Bedeni zaten minikti, şimdi daha da minikti.
Bu iki hafta boyunca hiç bir şey yememişti, değil mi?
Kendini çok yoruyordu.
Omuzlarında çok büyük bir yük vardı ve ben, yanında olamıyordum. Ama bundan sonra olacaktım, o istemese bile.
***
Ertesi sabah uyandığımda, yanımda İzuku'yu bulamayınca, küçük çaplı bir kalp krizi geçirmiştim fakat onu, banyodan çıkarken görünce, hemen rahatladım.
"Kalbime iniyordu, aptal!"
Güldü ve masanın yanında ki sandalyeye oturdu. Bir yandan da saçlarını kurutuyordu.
"O kadar derindi ki uykun, yanından kalkıp gittiğimi bile fark etmedin, Kacchan."
Ne yani, kaçırılsa fark etmeyecek miydim?
Yüzümde nasıl bir ifade varsa sesli güldü. "Hayır, sessiz olan bendim. Merak etme."
Başımı iki yana salladım. "Olsun. Bir daha yanımdan ayrılma."
İçten bir şekilde gülümsedi. "Tehlike de olacaksın, buna hazır mısın?"
Alay ediyordu benimle.
Bende ona aynı şekilde karşılık verirdim öyleyse. "Seninle herşeye hazırım çilli aptal, ölüme bile. Sen buna hazır mısın?"
Yutkundu ve yanakları kızardı.
Yanakları kızarınca.. kahretsin ki çok tatlı oluyordu!
Yüzümü başka tarafa çevirdim.

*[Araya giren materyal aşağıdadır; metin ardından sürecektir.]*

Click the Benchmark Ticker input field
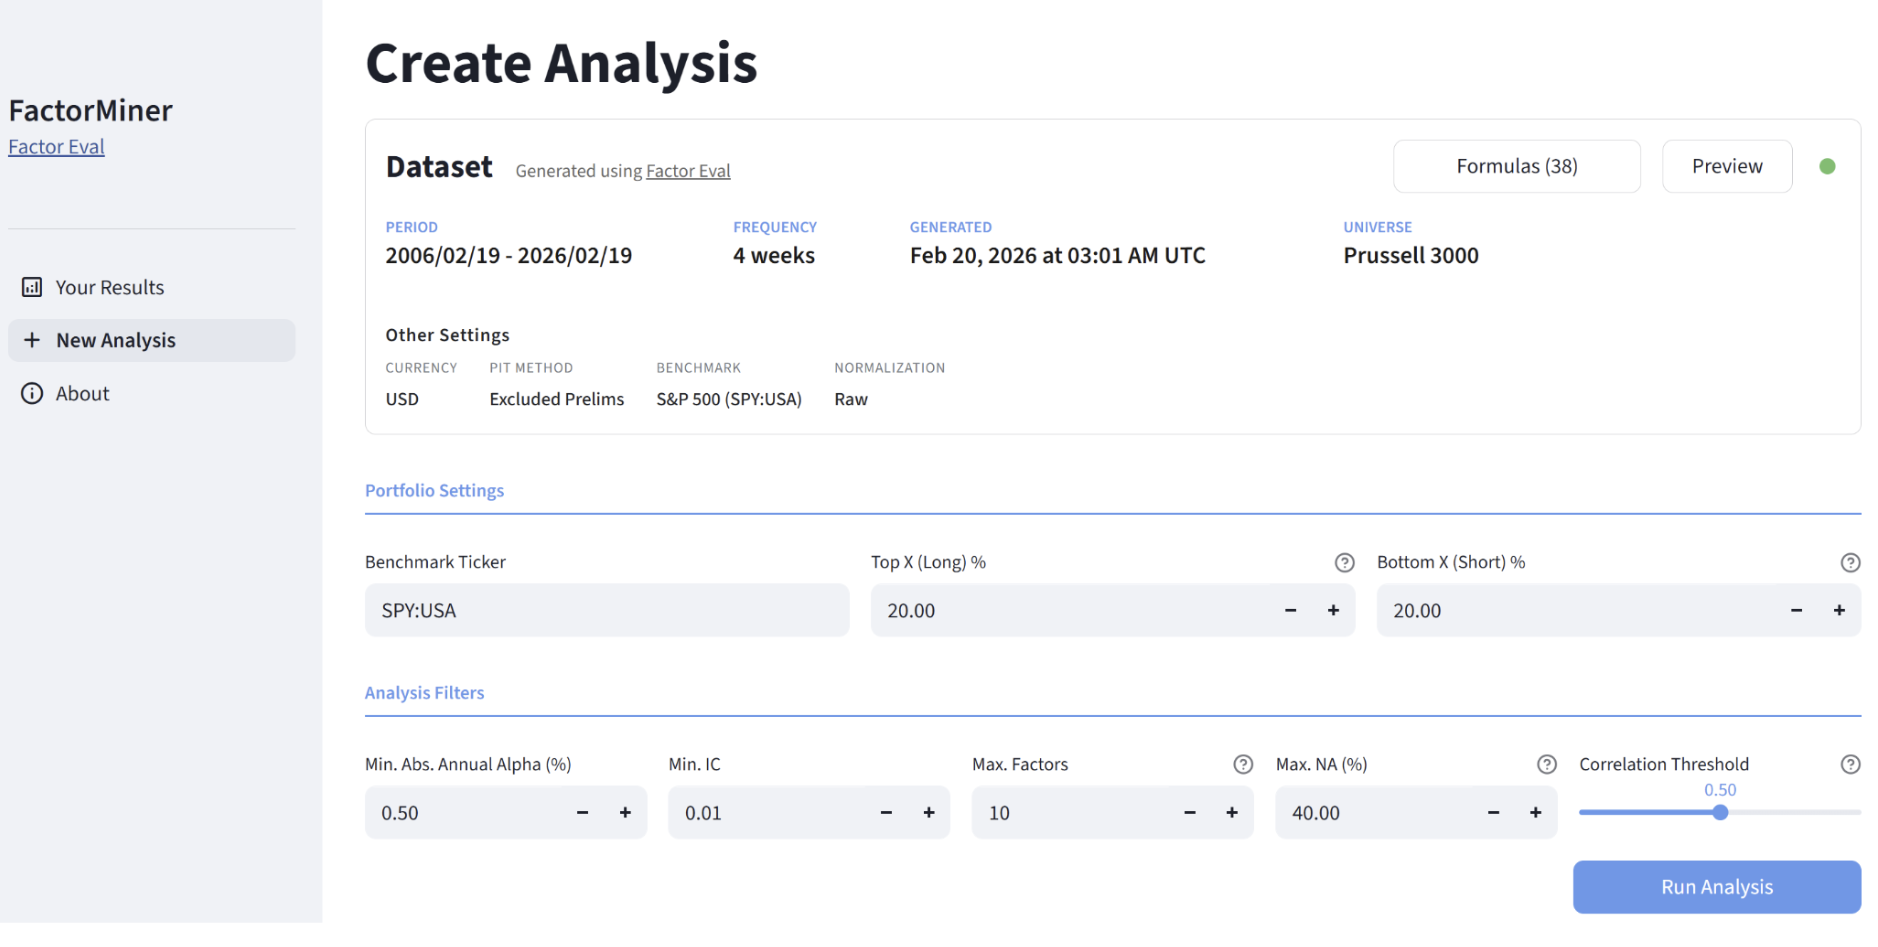Image resolution: width=1878 pixels, height=947 pixels. tap(606, 611)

Bu görüntüye ne ben dayanabilirdim, ne de kalbim.
Kendi ellerimi tutup, oynamaya başladım ve, "Dün olanlar.." diye mırıldandım. O da sanki bunu bekliyormuş gibi hemen lafa giriş yaptı.
"Beni seviyorsun." Bunu söylerken bile sesinde vir heyecan vardı.
Cevap vermekte gecikmedim. "Çok."
Sesli bir şekilde güldü. "Bana aşıksın."
Hemde nasıl. "Deliler gibi."
"Bensiz yapamazmışsın."
Başımı kaldırdım ve gözlerinin içine baktım. "Ölürüm."
Ayağa kalkıp, bir kaç adımda yanımda bitti ve kollarını, boynuma dolayıp, kucağım da yerini aldı. "Ben de sensiz yapamam."
Gözlerimi devirdim. "İki haftadır ne yapıyordun?"
Kıkırdadı. "Senin iyiliğin için."
Yumruklarımı sıktım. "Biraz bencil olmalısın."
"Olamam ki."
İşte, İzuku buydu.. o her zaman saf ve masumdu.
Ve beni kendine çeken de buydu belki.
Daha fazla dayanamayıp, yüzümü onun boyun girintisine yerleştirdim ve kokusunu içime çektim, doyasıya.
O da bu anın keyfini çıkartıyordu.
Boynuna minik bir öpücük bırakıp, geri çekildim ve yine aramızda santimler varken, "Sen benimsin," diye mırıldandım. "Ben de seninim."
Kafasını salladı. Hemen ardından, aramızda ki o bir kaç santimi de aşıp, dudaklarıma kapandı.